= Ann-Mari Kornerup =

Swedish-Danish textile artist

Emilie Anna Maria Kornerup née Bruzelius (1918–2006) was a Swedish-Danish textile artist who specialized in embroidery and tapestry. She produced works for decorating public buildings and churches, including the Danish Parliament and Roskilde Cathedral. Kornerup was also active as a teacher with the Haandarbejdets Fremme textile guild and the Danish School of Arts and Crafts.
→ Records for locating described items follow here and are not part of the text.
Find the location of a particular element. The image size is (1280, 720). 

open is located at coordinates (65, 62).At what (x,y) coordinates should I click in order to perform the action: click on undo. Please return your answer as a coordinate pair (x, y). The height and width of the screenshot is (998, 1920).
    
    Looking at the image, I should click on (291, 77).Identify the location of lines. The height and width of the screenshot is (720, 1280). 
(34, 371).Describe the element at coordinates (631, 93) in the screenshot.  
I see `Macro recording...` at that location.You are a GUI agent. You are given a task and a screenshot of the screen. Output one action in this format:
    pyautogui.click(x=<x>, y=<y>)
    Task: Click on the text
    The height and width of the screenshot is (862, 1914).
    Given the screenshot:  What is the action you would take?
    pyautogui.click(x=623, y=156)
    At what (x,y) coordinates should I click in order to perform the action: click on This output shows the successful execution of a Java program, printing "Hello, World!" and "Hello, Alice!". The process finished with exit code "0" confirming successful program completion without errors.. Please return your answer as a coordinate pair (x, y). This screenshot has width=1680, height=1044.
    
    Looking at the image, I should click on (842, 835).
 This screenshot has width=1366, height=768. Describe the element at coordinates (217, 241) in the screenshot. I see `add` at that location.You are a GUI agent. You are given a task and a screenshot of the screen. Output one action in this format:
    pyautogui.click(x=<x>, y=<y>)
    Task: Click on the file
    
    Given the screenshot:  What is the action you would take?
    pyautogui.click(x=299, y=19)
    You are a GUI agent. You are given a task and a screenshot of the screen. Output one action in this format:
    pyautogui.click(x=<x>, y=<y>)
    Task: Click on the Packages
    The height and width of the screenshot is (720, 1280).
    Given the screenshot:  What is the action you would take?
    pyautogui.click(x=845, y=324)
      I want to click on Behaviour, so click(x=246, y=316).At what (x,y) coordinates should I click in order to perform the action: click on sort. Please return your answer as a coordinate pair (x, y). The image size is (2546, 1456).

==Early life and education==
Born on 9 December 1918 on the island of Lidingö in Stockholm, Sweden, Emilie Anna Maria Bruzelius was the daughter of the pharmacist Niels Idar Carl Johan Bruzelius (1869–1952) and Jenny Maria Sandberg (1877–1961), a teacher. She was brought up in a well-to-do academic environment together with her four brothers and her twin sister. Her initial interest in textiles stemmed from her mother's weaving. From 1935, she studied first at Konstfack, then at the Textile Institute in Borås (1937–39) and finally from 1940 until 1944 at the Högre Konstindustriella Skolan (Higher Art and Crafts School). While still studying, she worked for a time at Elsa Gullberg's textile establishment in Vaxholm.

In 1946, she married the Danish architect Jørgen Ebbe Kornerup (1910–97) and moved with him to Denmark.

==Career==
In 1951, Kornerup opened a weaving workshop in Charlottenlund where she produced tapestries and embroidered works, often creating scenes of everyday life, sometimes with children. In parallel, until 1961, she taught composition at Haandarbejdets Fremme, which had become a focus for Danish textile art. She also taught embroidery, sewing and weaving at the Danish School of Arts and Crafts (1960–73). As described in her Broderiformning (1969), she engaged in experimental teaching under the Gentofte municipal authority, using new materials for both adults and primary school children. For many years, she taught textile art in teachers training colleges. Her Embroidery for Children was published in English in 1971.

She exhibited her work from the 1950s in Denmark and abroad. Study trips until the 1970s in Europe, the Middle East and the United States widened her mastery of embroidery and weaving. She assisted with the management of the Artists' Autumn Exhibitions, becoming a central figure in Danish textile art. Her decorative work was commissioned for banks, hotels, public buildings, schools, churches and the Danish Parliament. Her work can be seen in the Danish Design Museum and in the Cooper Hewitt Museum in New York.

Ann-Mari Kornerup died in 2006.

==Awards==
In addition to numerous grants and scholarships, Kornerup received the silver medal for the Venice Biennale in 1946 and first prize for the Haandarbejdets Fremme embroidery contest in 1963.